Epigallocatechin-3-gallate (EGCG), the most abundant catechin of green tea, has beneficial effects on physiological functions of endothelial cells (ECs), yet the detailed mechanisms are not fully understood. In this study, we investigated the role of transient receptor potential vanilloid type 1 (TRPV1), a ligand-gated nonselective calcium channel, in EGCG-mediated endothelial nitric oxide (NO) synthase (eNOS) activation and angiogenesis.Methods and results:
In ECs, treatment with EGCG time-dependently increased the intracellular level of Ca2+. Removal of extracellular calcium (Ca2+) by EGTA or EDTA or inhibition of TRPV1 by capsazepine or SB366791 abrogated EGCG-increased intracellular Ca2+ level in ECs or TRPV1-transfected HEK293 cells. Additionally, EGCG increased the phsophorylation of eNOS at Ser635 and Ser1179, Akt at Ser473, calmodulin-dependent protein kinase II (CaMKII) at Thr286 and AMP-activated protein kinase (AMPK) at Thr172, all abolished by the TRPV1 antagonist capsazepine.

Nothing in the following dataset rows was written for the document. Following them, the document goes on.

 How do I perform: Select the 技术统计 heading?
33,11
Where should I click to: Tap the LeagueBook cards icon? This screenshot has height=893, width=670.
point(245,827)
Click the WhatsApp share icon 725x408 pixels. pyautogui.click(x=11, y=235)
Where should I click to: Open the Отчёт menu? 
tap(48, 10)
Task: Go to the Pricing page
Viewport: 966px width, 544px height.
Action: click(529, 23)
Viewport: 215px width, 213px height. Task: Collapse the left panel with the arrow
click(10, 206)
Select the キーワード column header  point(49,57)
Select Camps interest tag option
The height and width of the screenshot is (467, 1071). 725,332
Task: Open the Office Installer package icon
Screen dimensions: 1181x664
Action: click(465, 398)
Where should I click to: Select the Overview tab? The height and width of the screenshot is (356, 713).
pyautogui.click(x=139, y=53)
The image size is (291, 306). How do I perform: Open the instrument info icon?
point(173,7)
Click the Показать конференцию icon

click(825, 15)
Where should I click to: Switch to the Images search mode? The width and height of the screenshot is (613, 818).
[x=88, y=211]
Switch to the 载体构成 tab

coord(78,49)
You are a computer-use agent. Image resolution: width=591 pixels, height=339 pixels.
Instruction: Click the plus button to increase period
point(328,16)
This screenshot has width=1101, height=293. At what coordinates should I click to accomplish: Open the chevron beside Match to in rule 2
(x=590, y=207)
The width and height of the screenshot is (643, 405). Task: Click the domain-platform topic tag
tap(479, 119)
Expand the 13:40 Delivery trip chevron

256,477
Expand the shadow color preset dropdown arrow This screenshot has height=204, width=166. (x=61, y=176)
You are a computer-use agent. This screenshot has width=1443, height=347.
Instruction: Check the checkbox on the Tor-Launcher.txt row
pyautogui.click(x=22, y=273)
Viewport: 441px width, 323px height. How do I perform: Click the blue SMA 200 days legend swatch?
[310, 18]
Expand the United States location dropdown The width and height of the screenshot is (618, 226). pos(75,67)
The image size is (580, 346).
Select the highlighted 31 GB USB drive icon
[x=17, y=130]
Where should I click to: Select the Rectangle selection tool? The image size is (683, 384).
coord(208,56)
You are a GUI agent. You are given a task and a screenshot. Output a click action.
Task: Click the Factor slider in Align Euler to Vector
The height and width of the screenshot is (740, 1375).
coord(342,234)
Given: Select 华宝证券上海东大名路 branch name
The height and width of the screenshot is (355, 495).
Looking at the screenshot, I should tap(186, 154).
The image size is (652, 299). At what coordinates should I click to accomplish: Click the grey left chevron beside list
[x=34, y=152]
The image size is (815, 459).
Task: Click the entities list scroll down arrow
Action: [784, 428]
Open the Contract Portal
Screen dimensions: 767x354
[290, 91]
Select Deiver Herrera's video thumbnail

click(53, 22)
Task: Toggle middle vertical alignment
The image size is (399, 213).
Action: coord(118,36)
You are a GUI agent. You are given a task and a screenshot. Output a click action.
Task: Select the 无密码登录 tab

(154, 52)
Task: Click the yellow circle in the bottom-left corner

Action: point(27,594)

EGCG-induced NO production was diminished by pretreatment with LY294002 (an Akt inhibitor), KN62 (a CaMKII inhibitor), and compound C (an AMPK inhibitor). Moreover, blocking TRPV1 activation prevented EGCG-induced EC proliferation, migration, and tube formation, as well as angiogenesis in Matrigel plugs in mice.Conclusion:
EGCG may trigger activation of TRPV1–Ca2+ signaling, which leads to phosphorylation of Akt, AMPK, and CaMKII; eNOS activation; NO production; and, ultimately, angiogenesis in ECs.